Teresa Präauer: Kochen im falschen Jahrhundert
Entschlossen und kühn erzählt Teresa Präauer in ihrem Roman "Kochen im falschen Jahrhundert" die Geschichte eines Abends in mehreren Anläufen. Ihre Sprache ist scharf, klar und auf die Zwölf.
von Juliane Bergmann
Die österreichische Schriftstellerin Teresa Präauer liebt es zu experimentieren. Das hat sie seit Erscheinen ihres Debütromans 2012 "Für den Herrscher aus Übersee" mit fast jedem weiteren Buch unter Beweis gestellt. Und das gilt auch für ihren neuen Roman "Kochen im falschen Jahrhundert". Sie liefert nicht nur eine, sondern mehrere mögliche Entwicklungen eines Abends.

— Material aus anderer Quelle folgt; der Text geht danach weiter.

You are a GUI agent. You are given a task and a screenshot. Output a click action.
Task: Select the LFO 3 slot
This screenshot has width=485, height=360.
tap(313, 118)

Gutes Essen, angeregte Plauderei, stilvoller Jazz - es soll ein wunderbarer Abend werden. Bis ins kleinste Detail hat sich die Gastgeberin ihre erste Party in der neuen Wohnung ausgemalt. Sie hat Kochbücher gewälzt, Einladungskarten gedruckt und Wiesenblumen auf dem langen, dänischen Tisch drapiert. Ein Designermöbel, klar.

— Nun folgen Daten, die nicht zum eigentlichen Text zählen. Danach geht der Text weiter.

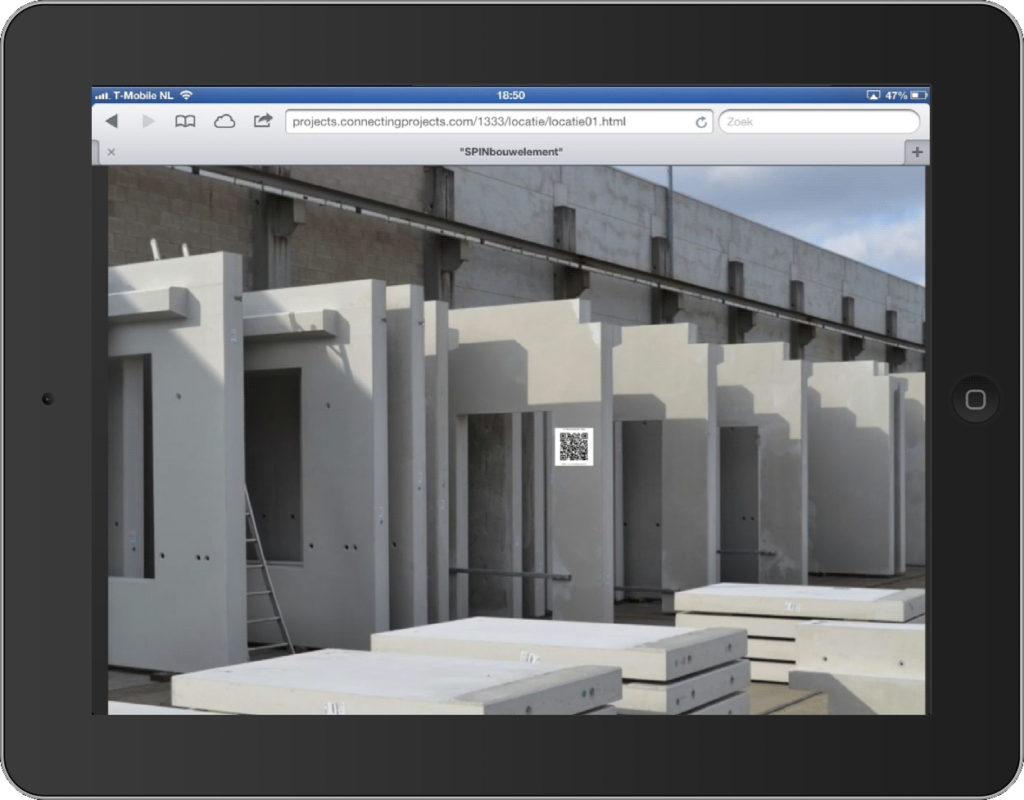1024x800 pixels.
Task: Click the Zoek search field
Action: tap(818, 122)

Die Gastgeberin hatte von einem offenen Haus fabuliert, von internationalen Gästen, die die internationalen Zeitungen lesen. Man wäre gebildet und liberal, alles das aber keineswegs aufgesetzt oder demonstrativ. Die Speisen kämen ohne viel Aufwand auf den Tisch.
Die Erwartungen sind groß, die Runde bleibt klein: Eingeladen hat das Gastgeberpaar ein Ehepaar, das gerade ein Baby bekommen hat, und einen Schweizer Freund. Alle sind sie gesettelte Gutverdiener, bemüht locker, dabei spießig bis in jede Faser. Oberflächlich eingespielt plätschern die nichtssagenden Gespräche durch den Abend: über Reisen und Möbel, über den Hype der Streamingserien und den Tod des Fernsehens, über Schlafmangel und andere Elternleiden.
"Close Your Eyes", "So What", "Hold Your Man": Teresa Präauer verknotet mühelos und gekonnt die Fäden und der Roman liefert die Songs des Abends mit. Ein köstlicher Bruch. Der Jazz kommentiert das Geschehen: Die Freundlichkeit ist nur Fassade, innerlich ist die Protagonistin ein einziger Krampf. Sie rechnet mit Scherben, ruinierten Fußböden und Patzern ihres Partners. Ganz abgesehen von den zwischenmenschlichen Dramen, die sich anbahnen.
Der mögliche Fleck auf seinem Hemd war sein Fleck. Die Freiheit des Menschen bestand auch darin, dem jeweils anderen seinen Fleck zu lassen. Die Verantwortung bestand dabei auch darin, mit dem je eigenen Fleck allein zu sein. Dieses Alleinsein zu ertragen. Jedem sein Fleck in der Form eines wehen Herzens, auch in der Paarbeziehung!